I am extremely pleased that the fourth issue of Diabetes Voice this year is devoted to the DAWN2TM study. This second DAWN has built on and extended the work of the first (2001) DAWN by shedding more light on the attitudes, wishes and needs not only of people with diabetes and healthcare professionals but also of members of families in which diabetes is present.
In his editorial in the October 2008 Diabetes Voice issue devoted to the DAWN Youth study, Professor Martin Silink, then President of IDF, wrote ‘Diabetes imposes a heavy burden of care, leading not only to financial pressures, but also to stress and anxiety for all the family’. DAWN2 has significantly added to our knowledge of several facets of this family stress and anxiety. Information has been provided, by over 2,000 family member respondents recruited from the 17 DAWN2 countries, about: the burden they feel diabetes imposes on their lives; the distress caused by diabetes; the worry specifically related to the risk of their relative becoming hypoglycaemic; their frustration in not knowing ‘how best to help’ and the proportion participating in any diabetes educational programme or activities (just over 20% on average with highs for respondents based in Canada and Denmark (≈40%) and a low for those from the Russian Federation (≈10%)). This is complemented by important information provided, from these same 17 countries, by around 8,500 adults with diabetes (both type 1 and type 2) and just over 4,700 healthcare professionals responsible for the care of people with diabetes.
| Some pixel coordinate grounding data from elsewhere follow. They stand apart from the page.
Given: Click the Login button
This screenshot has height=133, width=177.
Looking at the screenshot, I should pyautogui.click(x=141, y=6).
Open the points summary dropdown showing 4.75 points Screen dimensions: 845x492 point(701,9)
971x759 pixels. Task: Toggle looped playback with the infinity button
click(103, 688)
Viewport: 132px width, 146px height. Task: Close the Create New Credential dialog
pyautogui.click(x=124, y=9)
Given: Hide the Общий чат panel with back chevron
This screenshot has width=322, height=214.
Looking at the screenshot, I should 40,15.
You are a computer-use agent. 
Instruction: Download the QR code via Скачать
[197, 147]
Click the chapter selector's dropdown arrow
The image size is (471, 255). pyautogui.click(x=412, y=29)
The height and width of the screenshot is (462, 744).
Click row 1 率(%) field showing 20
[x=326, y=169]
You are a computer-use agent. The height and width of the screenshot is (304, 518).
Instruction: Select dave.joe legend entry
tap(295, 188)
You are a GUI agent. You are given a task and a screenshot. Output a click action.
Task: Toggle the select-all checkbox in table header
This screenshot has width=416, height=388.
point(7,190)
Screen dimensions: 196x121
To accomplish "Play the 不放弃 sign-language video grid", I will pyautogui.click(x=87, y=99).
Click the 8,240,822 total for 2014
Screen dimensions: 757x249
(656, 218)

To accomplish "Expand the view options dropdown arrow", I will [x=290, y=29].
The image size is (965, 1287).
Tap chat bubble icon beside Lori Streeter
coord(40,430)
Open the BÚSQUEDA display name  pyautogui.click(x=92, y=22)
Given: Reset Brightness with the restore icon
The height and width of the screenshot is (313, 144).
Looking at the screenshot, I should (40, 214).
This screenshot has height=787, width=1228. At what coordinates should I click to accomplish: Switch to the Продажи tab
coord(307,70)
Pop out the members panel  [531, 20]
Among the strengths of DAWN2 are the description of the many facets of diabetes from these several viewpoints, the fact that these descriptions have been constructed on the basis of well-validated research instruments – some ‘off the shelf’ and some created specifically for this study – and the availability of potentially rich free-text qualitative data giving individuals’ views and experiences.
The choice of methods in DAWN2 is a lesson in pragmatism. (For further details, see the first of the Diabetes Research and Clinical Practice articles listed a few pages further on in this Issue.) The people with diabetes and family members were recruited by a mixture of methods – ‘web, telephone and in-person’ while the healthcare professionals, similarly, were identified from a mixture of sources – ‘online panels and databases’ and ‘other sources such as telephone lists and physician directories’. The method by which responses were obtained was described as ‘hybrid’ – different in the countries regarded as having ‘high internet penetration’ from those considered not to have such high penetration. Whatever was likely to work seems to have been used.
Methodological purists may well be uncomfortable with this heterogeneity of methods. An important question to be asked is: were these samples in any way representative of the totality of people with diabetes, family members and healthcare professionals in their countries? There really is no way of telling. Did the several methods of obtaining responses affect these responses in different ways? Again, there is no way of telling. The challenges and limitations of conducting such a study in this way are reasonably fully acknowledged in the three peer-reviewed papers that have already been placed in the public domain (and quoted in several articles in this Issue) and must be borne in mind when the results are assessed. Specifically mentioned in these published accounts is that we know nothing about the characteristics of any potential respondents that might have refused to take part.
Notwithstanding the above caveats, the DAWN2 results further emphasise how far we are away from eliminating or even significantly reducing the negative psychosocial effects of diabetes on individuals and on families. We are promised, in future publications, comparisons of the views of patients, family members and healthcare professionals about health services within countries. Discordance between these views is likely and will be particularly useful for illuminating ways in which these services can be improved. As mentioned above, as well as having responses to closed questions, DAWN2 has extensive free-text answers. Rigorous qualitative analysis for common themes (for which representative samples are not necessary) will be particularly useful.
Finally, if there is to be a ‘DAWN3’ how can progress (or the lack of it) be assessed? To use the same mixed bag of sampling methods as DAWN2 just will not do. (DAWN3 samples for India, for example, may by chance have totally different characteristics from those of DAWN2 for the same country.) To re-contact the same individuals, in addition to recruiting further respondents, would be one theoretical solution. Better still would be to embed future data collection in routine health surveys, using the same or a similar set of instruments, and making use of truly representative samples of the populations of the same 17 countries (and others if at all possible). It would be a shame if the DAWN2 observations obtained with such effort were to be confined to just one moment in time.
Readers may find some repetition in the articles in this issue. We have attempted to keep this to a minimum. Personally, I find this reassuring and view it as consistency and reinforcement rather than repetition.